Now I wanted to see which folders had more than one JPG.  I would use Microsoft Excel to help me with this.  I could either open jpgslist.txt and copy its contents into an Excel spreadsheet, or import it into Excel.  In Excel, I did a reverse text search to find the last backslash in each text line, so as to distinguish file names from the directories holding them.  I sorted the spreadsheet by folder name and file name.  I set up a column to detect folders containing more than one JPG, and deleted the rows of folders not containing more than one JPG.  I might still want to do another search and conversion for isolated JPGs at some point, but that would be a different project.

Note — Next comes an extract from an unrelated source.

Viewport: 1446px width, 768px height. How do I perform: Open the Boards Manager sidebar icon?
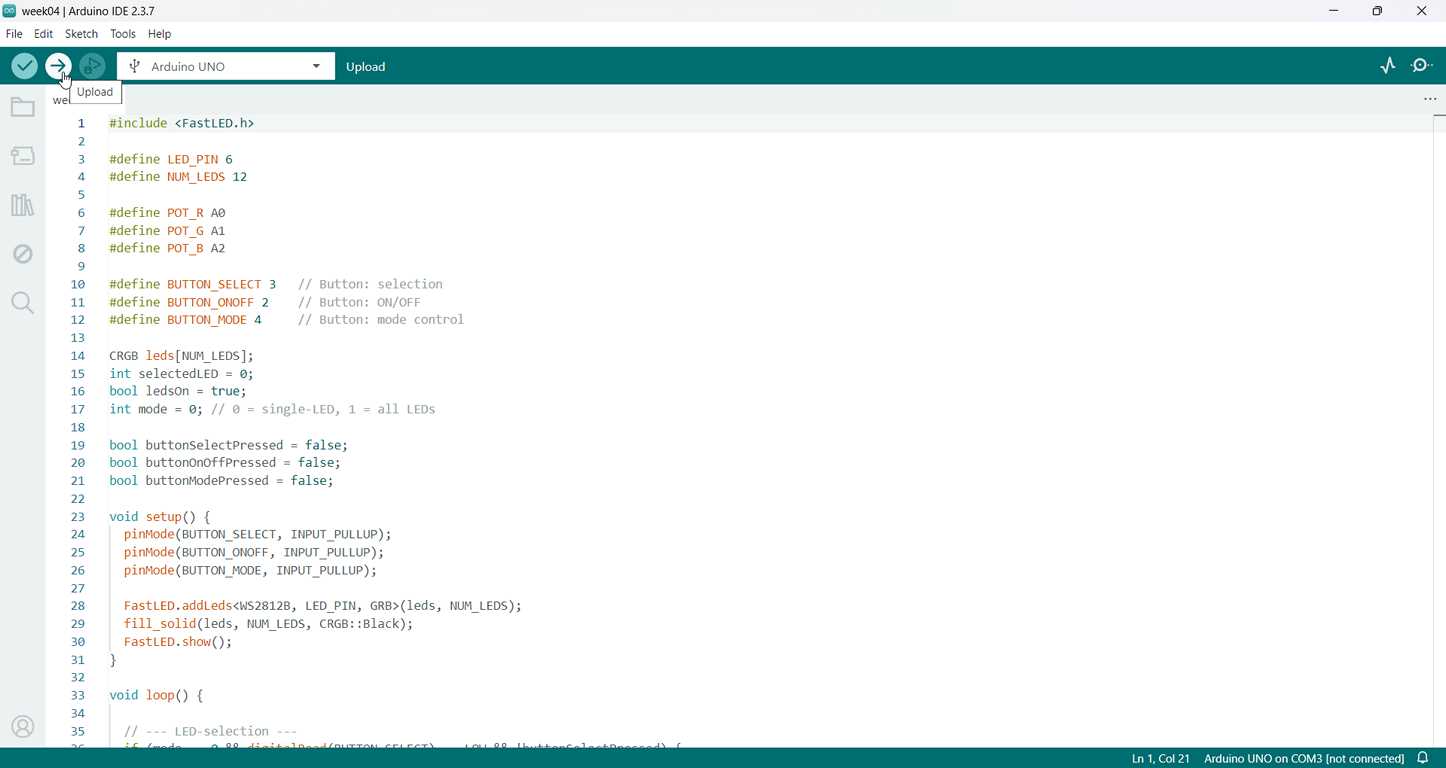[22, 156]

Next, I wanted to see if I could eliminate some folders.  For instance, I might not want to PDF and combine JPGs that were awaiting image editing, or important photos whose quality might get degraded in the PDF conversion.  In other words, I decided that this particular project was just for those JPGs that I was going to combine into a single PDF and then delete.  To get a concise list of folders containing multiple JPGs, I went into Data > Filter > Advanced Filter.  (That's Excel 2003.)  I moved the output into another worksheet.  I could then do a VLOOKUP to automatically mark rows to be deleted.  So that gave me the folders to work on.

Now it was time to decide which files to combine, and in what order.  In some cases, I had named files very similarly -- usually with just an ending digit change (e.g., Photo 01, Photo 02 ...).  So I set up a couple of columns to find the filename's length, subtract a half-dozen characters, and decide whether those first X characters were the same as in the preceding row.  If so, and if both were in the same folder, we had a match.  I discovered, at this point, that one or two folders contained large numbers of files.  I decided to combine those manually.  With those out of the way, it seemed that the next step was to decide the names of the resulting multi-image PDFs (e.g., Medieval Churches.pdf), and to put those names on the spreadsheet rows, next to the individual JPGs that would go into them.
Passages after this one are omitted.